I used to keep my fixed income investments mostly in individual bonds and bond funds, but since the rates are so low these days, I've mostly switched to CDs and money market accounts. When bond rates go back up, ah'll be back. My AA:
-- 30% US equities (diversified across large, mid, small, and microcap, and growth, blend, and value funds)
-- 20% foreign equities (diversified across developed & emerging markets and large & small, value, blend, and growth funds)...I'd like to reduce US stock and add foreign stock, but doggone it, it keeps going up
-- 10% real assets, including REITs, a natural resources (mostly energy) fund, a precious metals fund, a water fund, and a timberland stock
-- 40% fixed income, mostly CDs and money market accounts, a few individual bonds, and some balanced/hybrid funds (such as OAKBX)

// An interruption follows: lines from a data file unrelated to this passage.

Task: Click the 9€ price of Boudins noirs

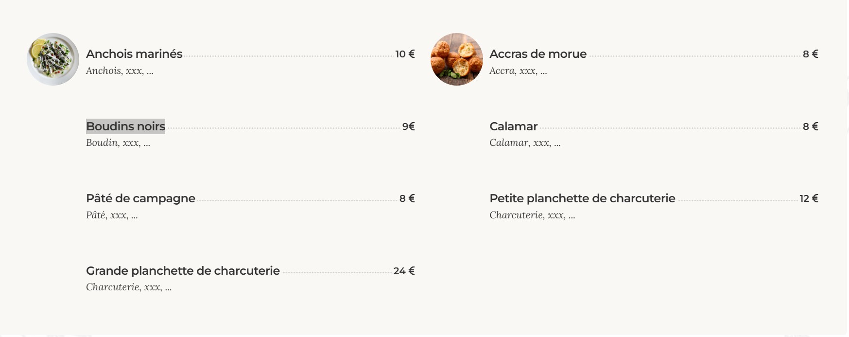Action: 408,126
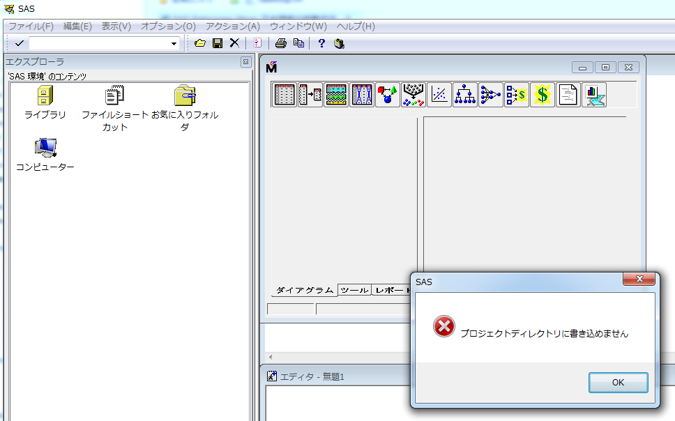The width and height of the screenshot is (675, 421).
Task: Open the オプション(O) menu
Action: pos(168,26)
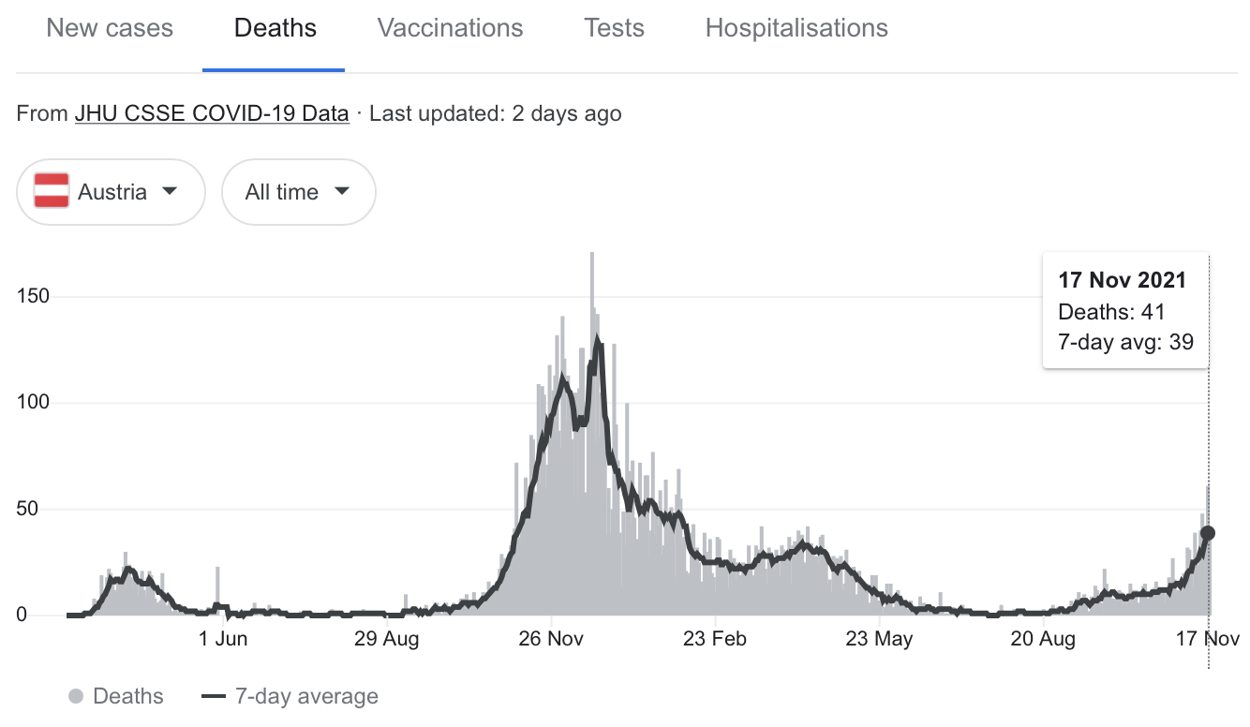Switch to the New cases tab
Image resolution: width=1250 pixels, height=727 pixels.
(110, 28)
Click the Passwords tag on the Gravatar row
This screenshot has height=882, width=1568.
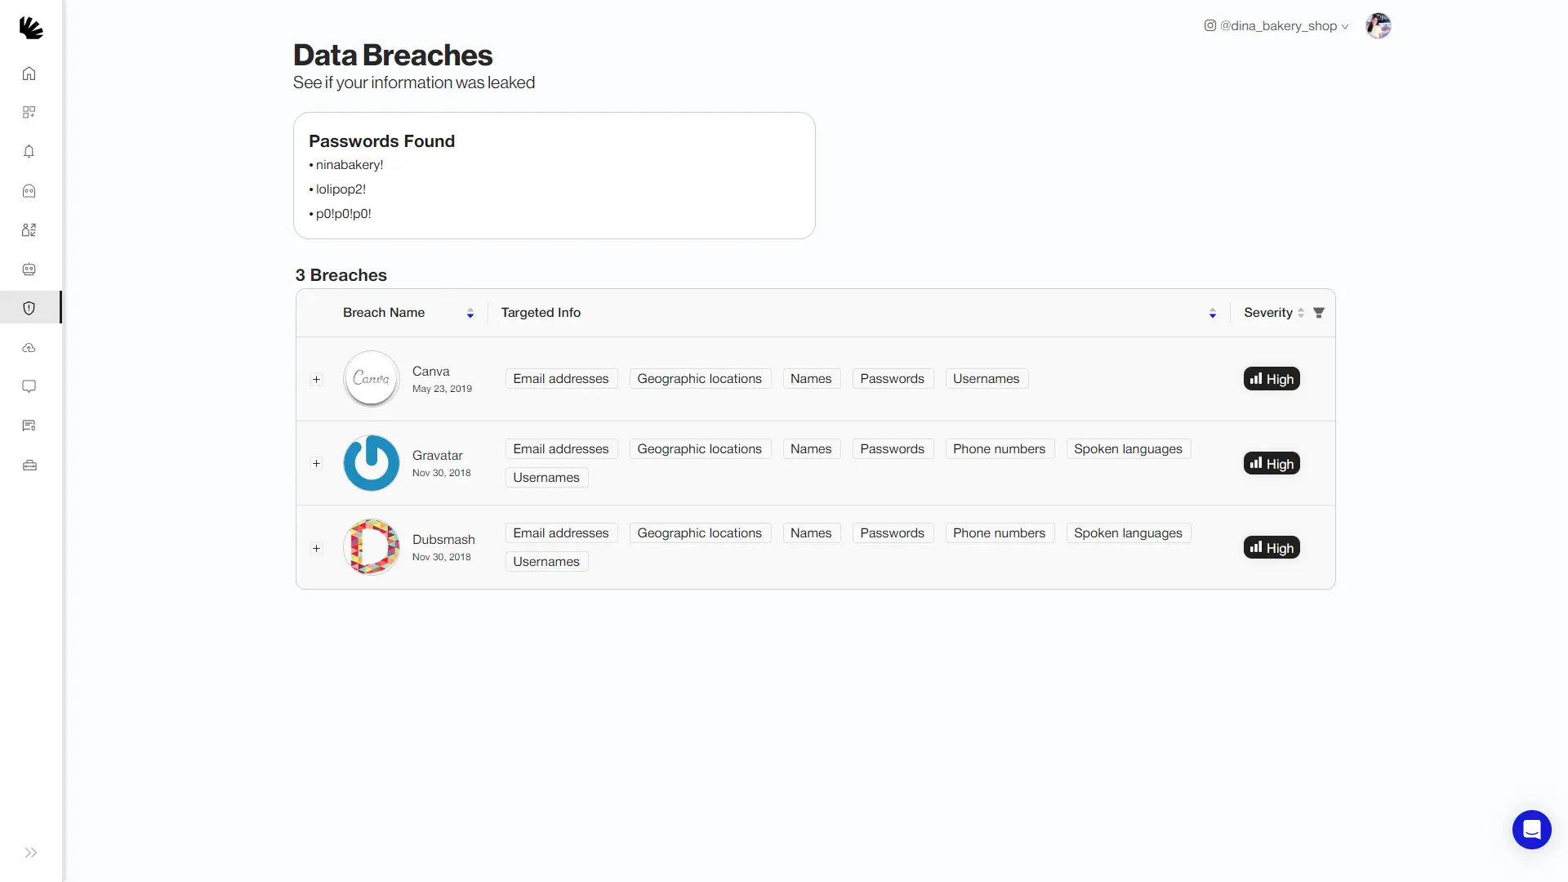point(892,448)
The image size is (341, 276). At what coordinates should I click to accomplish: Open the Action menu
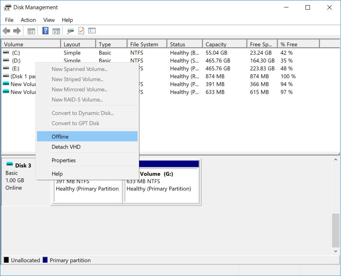(28, 20)
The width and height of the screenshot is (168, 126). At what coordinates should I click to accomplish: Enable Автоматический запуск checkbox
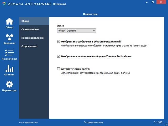coord(59,69)
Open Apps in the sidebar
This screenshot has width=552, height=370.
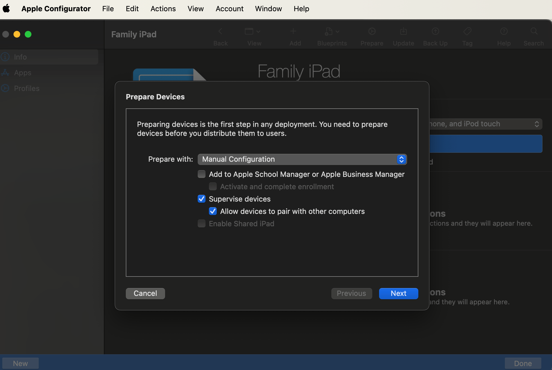coord(22,73)
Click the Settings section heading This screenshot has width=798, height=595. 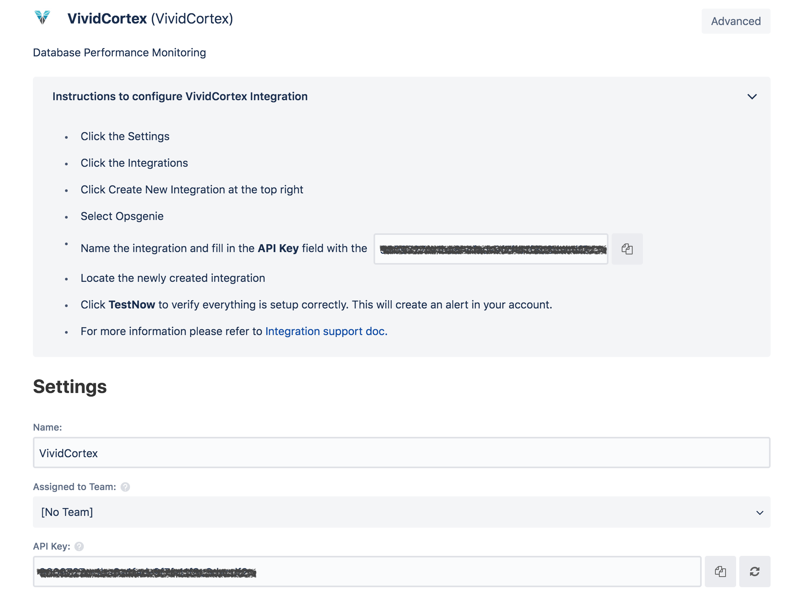pos(70,387)

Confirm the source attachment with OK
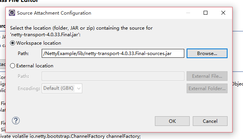(x=172, y=121)
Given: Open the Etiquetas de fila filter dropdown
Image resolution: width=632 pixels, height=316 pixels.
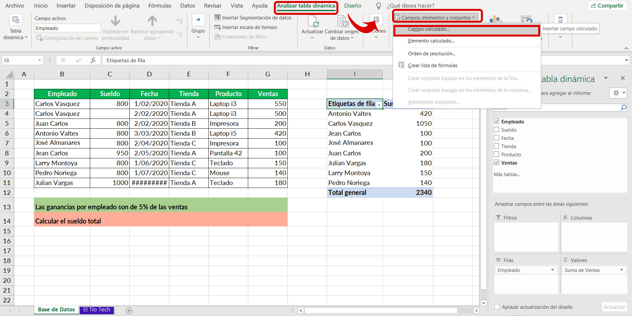Looking at the screenshot, I should point(379,104).
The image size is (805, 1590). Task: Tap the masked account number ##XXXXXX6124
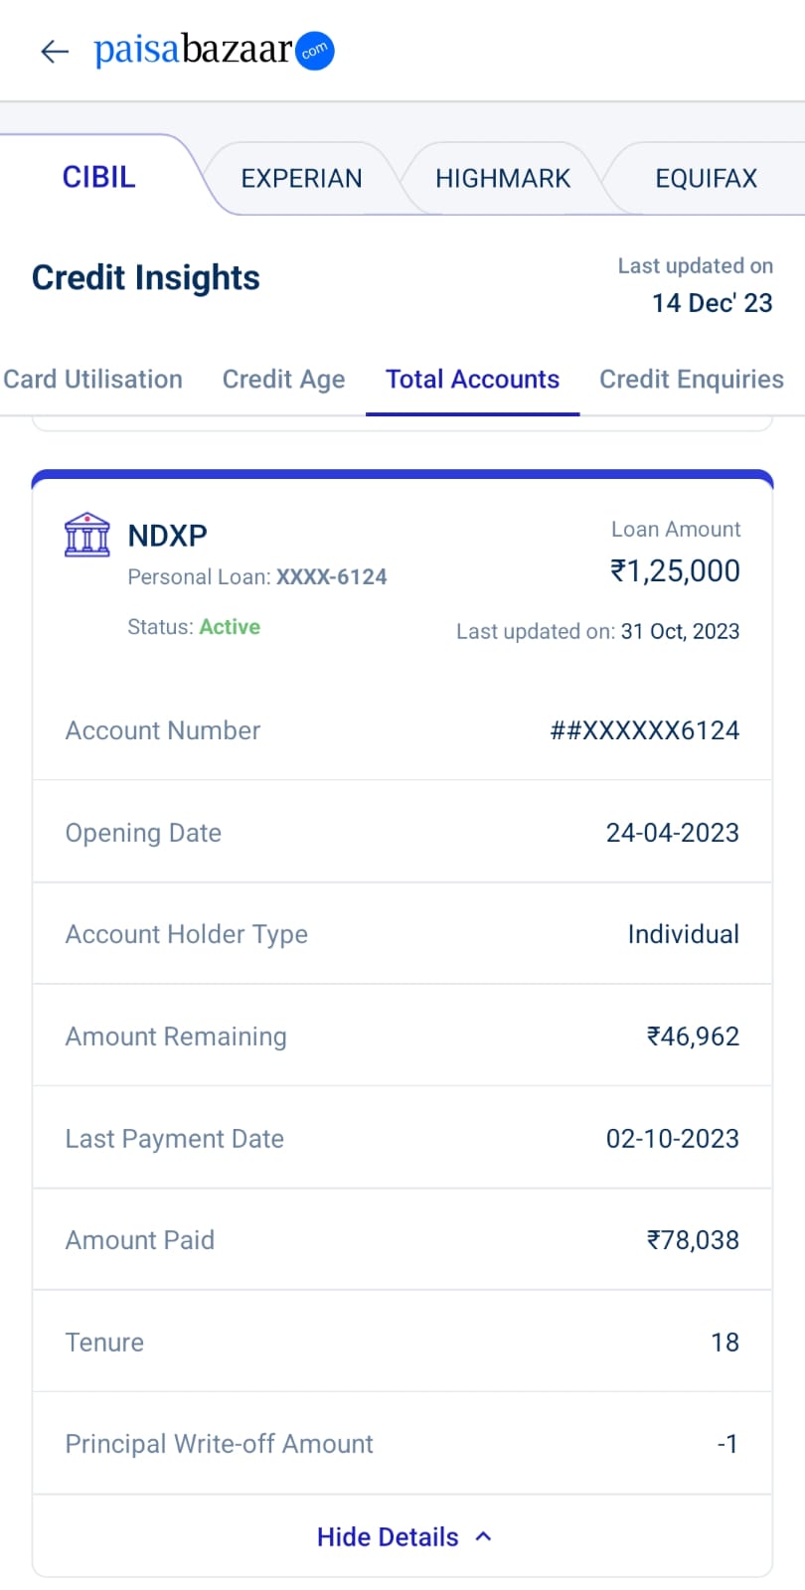click(644, 730)

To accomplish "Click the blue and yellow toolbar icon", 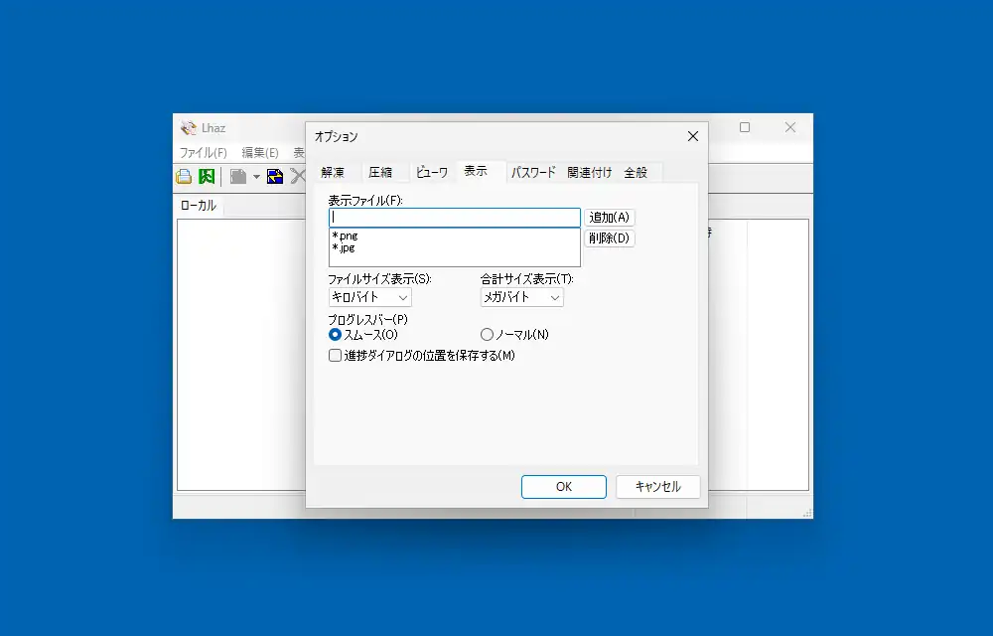I will [275, 177].
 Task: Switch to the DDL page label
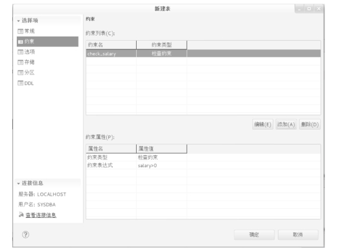[x=29, y=83]
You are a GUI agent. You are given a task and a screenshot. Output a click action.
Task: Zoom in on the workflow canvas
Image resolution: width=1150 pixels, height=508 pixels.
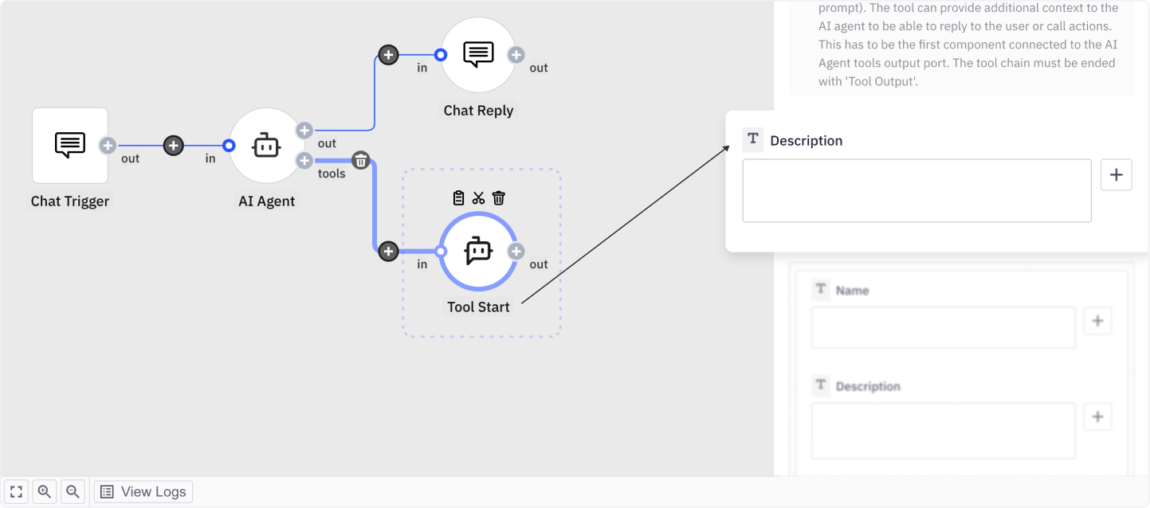[45, 492]
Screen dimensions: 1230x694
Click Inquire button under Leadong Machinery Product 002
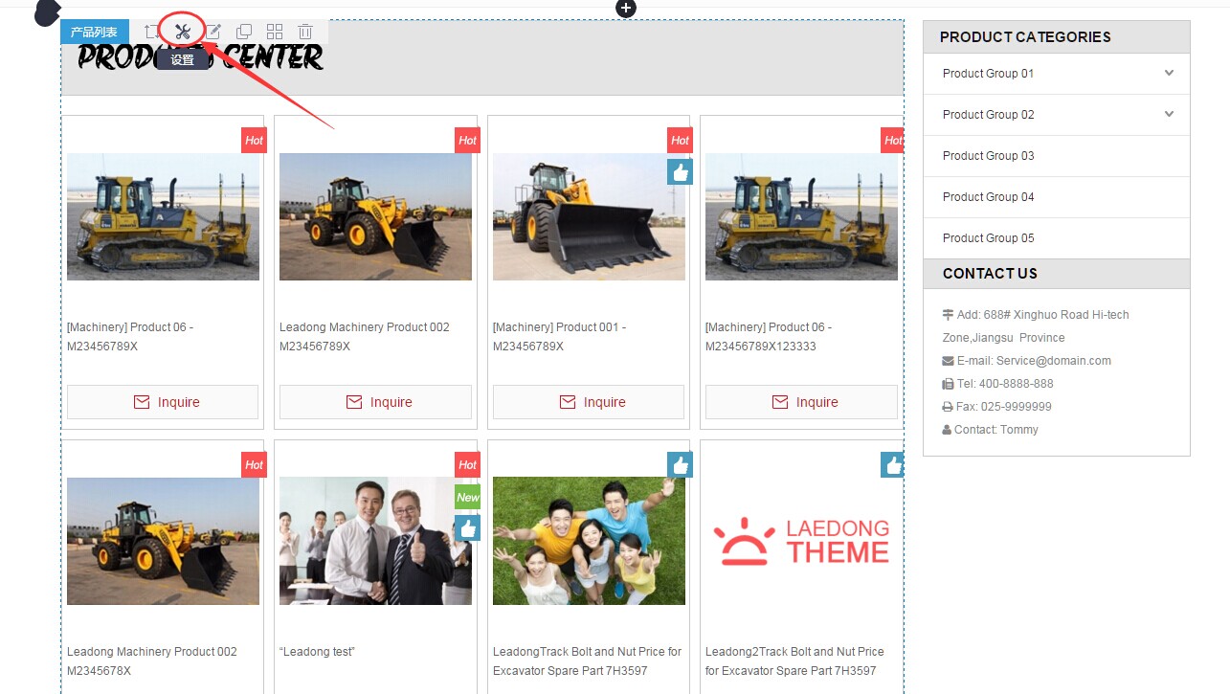point(375,402)
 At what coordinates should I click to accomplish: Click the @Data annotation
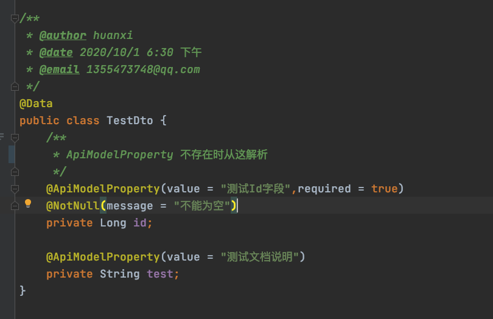[x=36, y=103]
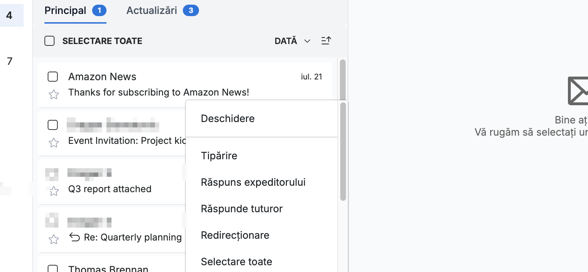Click the envelope icon in reading pane
Image resolution: width=588 pixels, height=272 pixels.
pyautogui.click(x=578, y=91)
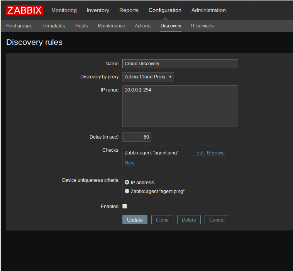Select the IP address uniqueness radio button

coord(127,183)
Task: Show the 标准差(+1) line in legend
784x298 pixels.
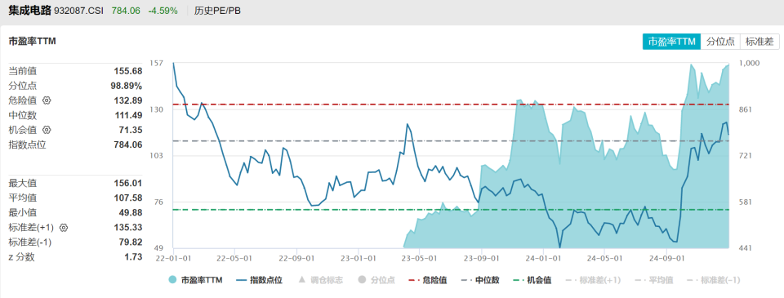Action: tap(590, 279)
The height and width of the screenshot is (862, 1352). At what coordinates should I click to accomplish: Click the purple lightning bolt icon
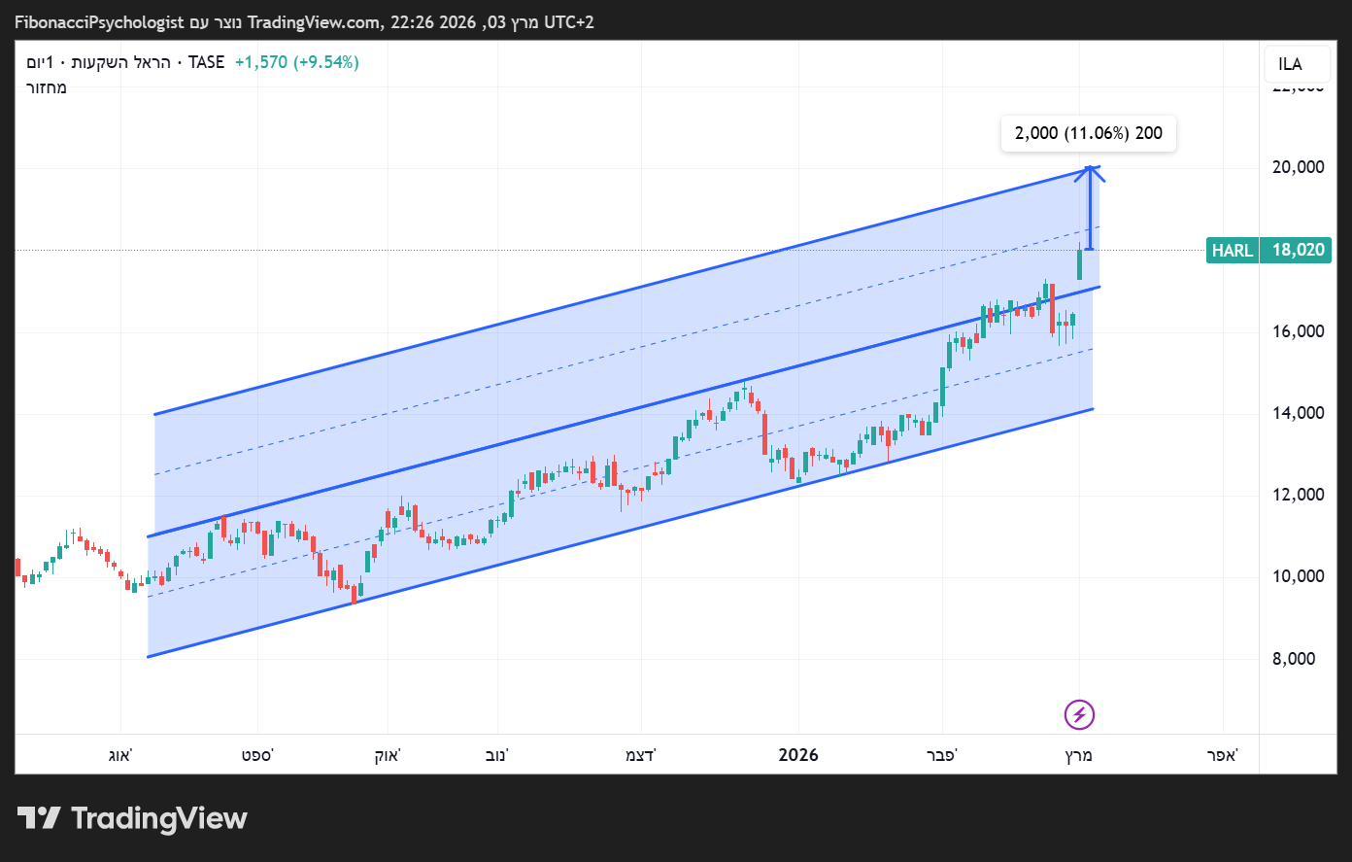(x=1079, y=715)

We're just a little younger than you (57 and 56), I'm retired, and DH is working at a downscaled job that makes enough to live on (a little over 4% of our portfolio as it happens), but not really enough to add to savings. We're "coasting." I rolled over my last 401k to Fidelity (that's where the 401k was), no problem. I kept a little of the Contrafund (FCNTX) and Low-Priced Fund (FLPSX) and all of the Diversified International (FDIVX) leftover from my working days, and with the proceeds from sales of FCNTX and FLPSX, I added classes we didn't have in my 401k: Foreign Small Opportunities (FSCOX), Natural Resources fund (FNARX), and foreign REITs (FIREX). I'm up 16.5% in this account since the rollover 8 months ago.